July 10, 2020 Edition
The California State Senate and Assembly have both delayed their scheduled return to Sacramento from summer recess on Monday after six individuals in the Assembly, including two Assembly Members, tested positive for COVID-19. Assembly Member Autumn Burke announced receiving positive results after being notified by the Assembly Human Resources Department that she had been subject to a “mask-to-mask” exposure in late June. Burke indicated she and her daughter are exhibiting no symptoms and will remain in isolation until released by a doctor. Assembly Member Tom Lackey has also tested positive for COVID-19 and has been hospitalized since Sunday.
As such, legislative leaders announced this week that both houses would be delaying their return to Sacramento while the Capitol underwent cleaning and legislative leaders determine how to resume their legislative activities safely. Lawmakers announced on Thursday that both houses would return to Sacramento on July 27. The Legislature was previously set to end their session on August 31 and faced many very busy weeks ahead with nearly 700 bills to consider and act upon. It remains unclear how the Legislature’s calendar will be adjusted in light of this week’s news.
CHEAC will continue to keep its members posted with the latest information as it becomes available.
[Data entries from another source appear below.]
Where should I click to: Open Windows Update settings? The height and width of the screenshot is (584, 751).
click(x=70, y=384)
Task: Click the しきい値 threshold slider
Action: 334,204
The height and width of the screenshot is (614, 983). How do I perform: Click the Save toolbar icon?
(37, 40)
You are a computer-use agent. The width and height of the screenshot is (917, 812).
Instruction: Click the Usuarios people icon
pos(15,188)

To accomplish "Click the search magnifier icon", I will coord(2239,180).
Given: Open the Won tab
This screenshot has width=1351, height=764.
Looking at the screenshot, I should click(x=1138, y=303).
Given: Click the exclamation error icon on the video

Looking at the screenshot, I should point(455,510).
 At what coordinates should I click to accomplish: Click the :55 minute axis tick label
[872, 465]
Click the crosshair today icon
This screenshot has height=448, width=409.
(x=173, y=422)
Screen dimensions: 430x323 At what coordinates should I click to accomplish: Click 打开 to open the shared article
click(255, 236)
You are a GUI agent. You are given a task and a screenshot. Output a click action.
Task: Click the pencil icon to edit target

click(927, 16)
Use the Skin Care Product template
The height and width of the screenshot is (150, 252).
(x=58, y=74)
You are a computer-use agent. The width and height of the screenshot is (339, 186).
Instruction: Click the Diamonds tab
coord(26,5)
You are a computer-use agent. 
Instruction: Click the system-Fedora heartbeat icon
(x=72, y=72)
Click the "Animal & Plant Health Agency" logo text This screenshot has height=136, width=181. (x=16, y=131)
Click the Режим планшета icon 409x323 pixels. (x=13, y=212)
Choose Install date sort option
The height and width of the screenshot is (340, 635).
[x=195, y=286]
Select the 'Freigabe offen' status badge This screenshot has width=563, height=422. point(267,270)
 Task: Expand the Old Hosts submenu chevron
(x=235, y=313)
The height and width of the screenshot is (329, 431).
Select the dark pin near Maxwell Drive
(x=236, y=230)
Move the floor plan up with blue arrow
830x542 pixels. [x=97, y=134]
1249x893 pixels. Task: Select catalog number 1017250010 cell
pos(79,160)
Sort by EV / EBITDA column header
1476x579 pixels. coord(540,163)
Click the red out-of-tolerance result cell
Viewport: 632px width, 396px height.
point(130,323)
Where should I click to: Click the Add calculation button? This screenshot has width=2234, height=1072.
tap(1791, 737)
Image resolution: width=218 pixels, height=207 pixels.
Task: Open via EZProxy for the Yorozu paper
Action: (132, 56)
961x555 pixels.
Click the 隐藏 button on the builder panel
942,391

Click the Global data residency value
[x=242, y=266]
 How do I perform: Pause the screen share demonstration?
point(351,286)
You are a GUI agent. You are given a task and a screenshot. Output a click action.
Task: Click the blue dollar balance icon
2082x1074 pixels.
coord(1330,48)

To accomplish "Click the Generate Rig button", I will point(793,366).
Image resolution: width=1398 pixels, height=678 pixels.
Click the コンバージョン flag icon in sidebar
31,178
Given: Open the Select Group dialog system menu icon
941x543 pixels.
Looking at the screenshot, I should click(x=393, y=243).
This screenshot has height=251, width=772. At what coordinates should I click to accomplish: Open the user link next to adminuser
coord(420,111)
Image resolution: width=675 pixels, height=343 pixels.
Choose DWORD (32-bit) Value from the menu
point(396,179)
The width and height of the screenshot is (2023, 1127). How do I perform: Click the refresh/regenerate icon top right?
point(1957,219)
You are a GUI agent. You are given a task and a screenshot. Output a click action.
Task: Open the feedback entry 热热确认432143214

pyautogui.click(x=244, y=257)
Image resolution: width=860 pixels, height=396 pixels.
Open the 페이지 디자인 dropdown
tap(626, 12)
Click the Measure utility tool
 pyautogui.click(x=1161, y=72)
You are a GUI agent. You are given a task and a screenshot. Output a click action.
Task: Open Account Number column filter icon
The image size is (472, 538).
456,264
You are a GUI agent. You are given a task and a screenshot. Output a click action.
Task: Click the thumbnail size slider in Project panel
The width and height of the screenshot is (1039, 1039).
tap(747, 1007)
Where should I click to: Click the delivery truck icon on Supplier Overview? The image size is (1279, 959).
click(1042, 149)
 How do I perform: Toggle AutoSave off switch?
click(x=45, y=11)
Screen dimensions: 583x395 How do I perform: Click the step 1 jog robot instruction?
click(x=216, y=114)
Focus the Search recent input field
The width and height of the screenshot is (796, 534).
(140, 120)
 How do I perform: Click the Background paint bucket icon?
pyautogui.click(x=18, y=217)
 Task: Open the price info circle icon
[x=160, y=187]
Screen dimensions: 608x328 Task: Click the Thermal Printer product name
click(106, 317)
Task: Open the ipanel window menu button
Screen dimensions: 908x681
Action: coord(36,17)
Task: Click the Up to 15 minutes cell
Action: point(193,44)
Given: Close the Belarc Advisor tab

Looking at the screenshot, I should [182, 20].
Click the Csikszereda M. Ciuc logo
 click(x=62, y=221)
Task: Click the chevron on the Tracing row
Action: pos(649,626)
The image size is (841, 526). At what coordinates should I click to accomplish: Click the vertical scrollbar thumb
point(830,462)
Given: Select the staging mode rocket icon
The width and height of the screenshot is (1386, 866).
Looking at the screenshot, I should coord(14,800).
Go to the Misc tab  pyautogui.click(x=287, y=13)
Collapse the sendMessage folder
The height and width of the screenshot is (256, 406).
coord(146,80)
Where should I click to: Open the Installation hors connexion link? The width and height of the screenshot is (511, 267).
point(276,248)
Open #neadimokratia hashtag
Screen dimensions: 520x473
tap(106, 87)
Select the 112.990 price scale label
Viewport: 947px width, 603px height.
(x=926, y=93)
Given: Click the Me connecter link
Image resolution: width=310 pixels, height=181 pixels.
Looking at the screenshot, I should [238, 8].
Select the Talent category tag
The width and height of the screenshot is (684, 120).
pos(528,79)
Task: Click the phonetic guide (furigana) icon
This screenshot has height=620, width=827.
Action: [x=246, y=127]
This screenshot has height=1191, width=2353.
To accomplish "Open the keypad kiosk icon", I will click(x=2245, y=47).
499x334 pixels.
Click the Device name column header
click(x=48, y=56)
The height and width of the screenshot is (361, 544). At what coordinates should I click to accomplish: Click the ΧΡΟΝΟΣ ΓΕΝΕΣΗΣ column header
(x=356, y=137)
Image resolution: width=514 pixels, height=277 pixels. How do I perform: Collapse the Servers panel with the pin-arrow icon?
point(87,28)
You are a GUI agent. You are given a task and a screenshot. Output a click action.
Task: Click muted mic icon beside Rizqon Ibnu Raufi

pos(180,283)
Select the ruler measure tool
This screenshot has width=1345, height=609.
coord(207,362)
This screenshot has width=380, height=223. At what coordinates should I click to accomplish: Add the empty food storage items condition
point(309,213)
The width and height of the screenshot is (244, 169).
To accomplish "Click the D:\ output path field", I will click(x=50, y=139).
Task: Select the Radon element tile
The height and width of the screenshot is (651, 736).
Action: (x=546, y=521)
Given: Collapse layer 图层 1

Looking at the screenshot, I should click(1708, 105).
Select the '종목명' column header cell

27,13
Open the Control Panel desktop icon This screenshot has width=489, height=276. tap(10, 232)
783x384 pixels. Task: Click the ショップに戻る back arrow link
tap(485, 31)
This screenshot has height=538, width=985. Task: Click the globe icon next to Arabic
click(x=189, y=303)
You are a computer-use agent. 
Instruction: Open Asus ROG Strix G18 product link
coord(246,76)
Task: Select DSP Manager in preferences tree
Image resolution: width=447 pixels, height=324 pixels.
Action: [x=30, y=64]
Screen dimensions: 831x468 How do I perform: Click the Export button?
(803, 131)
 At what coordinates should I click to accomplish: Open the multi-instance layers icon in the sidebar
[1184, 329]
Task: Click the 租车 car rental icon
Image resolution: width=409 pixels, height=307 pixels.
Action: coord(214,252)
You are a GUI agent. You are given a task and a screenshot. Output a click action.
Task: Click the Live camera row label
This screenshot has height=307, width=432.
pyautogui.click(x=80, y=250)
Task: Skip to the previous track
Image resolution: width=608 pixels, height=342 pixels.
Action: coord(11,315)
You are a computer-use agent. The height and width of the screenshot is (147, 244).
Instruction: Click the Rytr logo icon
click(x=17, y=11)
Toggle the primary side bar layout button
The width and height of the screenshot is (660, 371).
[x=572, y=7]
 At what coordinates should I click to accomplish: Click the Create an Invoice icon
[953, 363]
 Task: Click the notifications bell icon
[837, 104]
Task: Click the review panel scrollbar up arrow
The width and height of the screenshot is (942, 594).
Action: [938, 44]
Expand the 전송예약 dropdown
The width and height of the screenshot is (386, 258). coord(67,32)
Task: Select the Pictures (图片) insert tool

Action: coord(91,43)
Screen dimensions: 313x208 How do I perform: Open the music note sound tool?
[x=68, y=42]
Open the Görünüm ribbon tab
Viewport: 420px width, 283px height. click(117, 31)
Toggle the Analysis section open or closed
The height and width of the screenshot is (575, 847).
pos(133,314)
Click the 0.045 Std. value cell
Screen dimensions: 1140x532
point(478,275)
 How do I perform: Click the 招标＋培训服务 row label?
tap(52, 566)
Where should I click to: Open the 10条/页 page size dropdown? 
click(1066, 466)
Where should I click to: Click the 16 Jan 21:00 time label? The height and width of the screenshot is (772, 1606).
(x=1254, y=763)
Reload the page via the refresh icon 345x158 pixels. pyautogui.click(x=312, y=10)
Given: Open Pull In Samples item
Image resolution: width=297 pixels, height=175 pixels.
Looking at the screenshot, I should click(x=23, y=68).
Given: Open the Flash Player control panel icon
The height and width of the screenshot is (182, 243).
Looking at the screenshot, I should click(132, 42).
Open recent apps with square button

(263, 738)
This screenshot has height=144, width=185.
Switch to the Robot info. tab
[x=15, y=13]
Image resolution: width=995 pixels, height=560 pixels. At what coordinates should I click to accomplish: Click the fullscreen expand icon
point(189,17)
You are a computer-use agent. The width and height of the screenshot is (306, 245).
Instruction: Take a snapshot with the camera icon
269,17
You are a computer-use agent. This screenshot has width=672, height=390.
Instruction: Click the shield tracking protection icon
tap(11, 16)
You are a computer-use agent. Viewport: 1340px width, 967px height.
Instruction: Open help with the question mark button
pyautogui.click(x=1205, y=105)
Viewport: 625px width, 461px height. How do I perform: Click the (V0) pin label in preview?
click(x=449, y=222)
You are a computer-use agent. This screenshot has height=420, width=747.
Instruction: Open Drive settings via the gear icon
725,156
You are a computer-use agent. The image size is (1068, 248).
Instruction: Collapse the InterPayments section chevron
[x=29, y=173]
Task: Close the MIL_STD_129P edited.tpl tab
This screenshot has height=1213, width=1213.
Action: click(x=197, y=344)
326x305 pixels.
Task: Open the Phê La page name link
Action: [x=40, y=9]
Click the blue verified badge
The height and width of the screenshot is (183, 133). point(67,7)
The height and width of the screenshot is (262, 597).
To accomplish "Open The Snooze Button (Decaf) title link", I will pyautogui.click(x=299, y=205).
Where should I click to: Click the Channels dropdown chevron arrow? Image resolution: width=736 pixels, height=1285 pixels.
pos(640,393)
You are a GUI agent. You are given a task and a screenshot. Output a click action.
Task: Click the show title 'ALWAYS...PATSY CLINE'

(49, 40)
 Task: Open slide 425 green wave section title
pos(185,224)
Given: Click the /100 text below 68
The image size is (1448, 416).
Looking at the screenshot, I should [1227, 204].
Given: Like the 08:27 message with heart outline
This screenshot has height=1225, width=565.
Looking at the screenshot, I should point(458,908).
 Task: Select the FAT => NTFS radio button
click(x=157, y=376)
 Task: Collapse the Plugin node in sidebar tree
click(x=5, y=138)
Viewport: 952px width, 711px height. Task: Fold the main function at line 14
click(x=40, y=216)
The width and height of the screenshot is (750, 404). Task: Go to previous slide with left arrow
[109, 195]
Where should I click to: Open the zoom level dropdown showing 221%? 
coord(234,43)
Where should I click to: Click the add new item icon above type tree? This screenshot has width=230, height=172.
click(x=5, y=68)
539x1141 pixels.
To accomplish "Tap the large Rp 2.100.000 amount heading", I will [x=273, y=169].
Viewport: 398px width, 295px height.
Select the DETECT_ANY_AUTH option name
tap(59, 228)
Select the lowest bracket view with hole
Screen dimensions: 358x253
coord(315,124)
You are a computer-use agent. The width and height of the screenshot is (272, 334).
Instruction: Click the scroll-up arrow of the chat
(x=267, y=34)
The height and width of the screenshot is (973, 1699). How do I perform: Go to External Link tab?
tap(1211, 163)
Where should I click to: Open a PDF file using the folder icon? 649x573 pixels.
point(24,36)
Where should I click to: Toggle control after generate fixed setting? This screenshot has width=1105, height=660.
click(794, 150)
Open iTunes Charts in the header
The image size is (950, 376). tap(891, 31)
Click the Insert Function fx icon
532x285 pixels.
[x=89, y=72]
The latest version of the CHEAC Weekly Bill Chart is available here.
The Health Resources and Services Administration (HRSA) announced today the release of an additional $4 billion of Provider Relief Funds, provided through the CARES Act and the Paycheck Protection Program and Health Care Enhancement Act, for safety net hospitals and specialty rural hospitals that may not have met initial criteria for qualification.
Approximately $3 billion will be provided to safety net hospitals using an expanded qualification criterion, expanding this funding an additional 215 facilities nationwide. An additional $1 billion will be provided to 500 facilities that include certain special rural Medicare designation hospitals in urban areas and in small metropolitan areas.
The Trump Administration this week sent a letter notifying the United Nations of its planned departure from the World Health Organization (WHO), effective July 6, 2021. The move by the Trump Administration follows an indefinite hold on all funding to the WHO ordered by President Donald Trump in April. President Trump expressed concerns over the WHO’s handling of the COVID-19 pandemic and that the WHO was too “China-centric.”
To leave WHO membership, the U.S. must provide a one-year notice and pay outstanding dues; as of June 30, the U.S. owes $198 million in unpaid membership dues to the WHO.
On Wednesday, the U.S. Supreme Court announced its ruling in the case of Little Sisters of the Poor v. Pennsylvania, determining on a 7-2 vote that employers with a “religious or moral objection” to providing contraceptive coverage to their employees may indeed opt out of the requirement without penalty. Recall, under the Affordable Care Act (ACA), preventive health services for women were required to be included in most health insurance policies. The ACA itself did not explicitly determine the types of services to be provided, leaving it up to the discretion of the U.S. Department of Health and Human Services (DHHS). The Obama Administration DHHS directed the National Academy of Medicine to recommend to the department which women’s preventive health services had sufficient scientific backing to be included in the suite of services. The National Academy at that point recommended the coverage of FDA-approved methods of contraception.
Over several years, the requirement faced several legal challenges throughout the Obama Administration, particularly from churches, religious entities, and religious non-profit organizations. The Supreme Court in 2016 took up a consolidated set of cases on the matter, but the court ended up deadlocked on a 4-4 vote and instructed the parties involved to attempt to determine a compromise that would allow employees to receive contraception coverage without conceding the religious beliefs held by employers.
In 2018, the Trump Administration issued rules permitting organizations with religious and moral objections to the contraception coverage requirement to opt out. Following its move to expand the ability of employers to opt out of coverage, several entities and states sued the Trump Administration on the grounds that women should have access to contraceptive coverage at no cost and that states will likely end up paying for state-level contraception programs and costs associated with unintended pregnancies.
The ruling on Wednesday’s case is expected to have broader impacts beyond the loss of contraception coverage for hundreds of thousand U.S. women. Given that the Trump Administration’s 2018 rules additionally included objections based on “moral” grounds, the potential exists for many more employers to opt out of contraception coverage for women in the workplace. Wednesday’s ruling deals another blow to the broader ACA ahead of a pending Supreme Court case considering the act’s constitutionality that is expected to be taken up as early as October.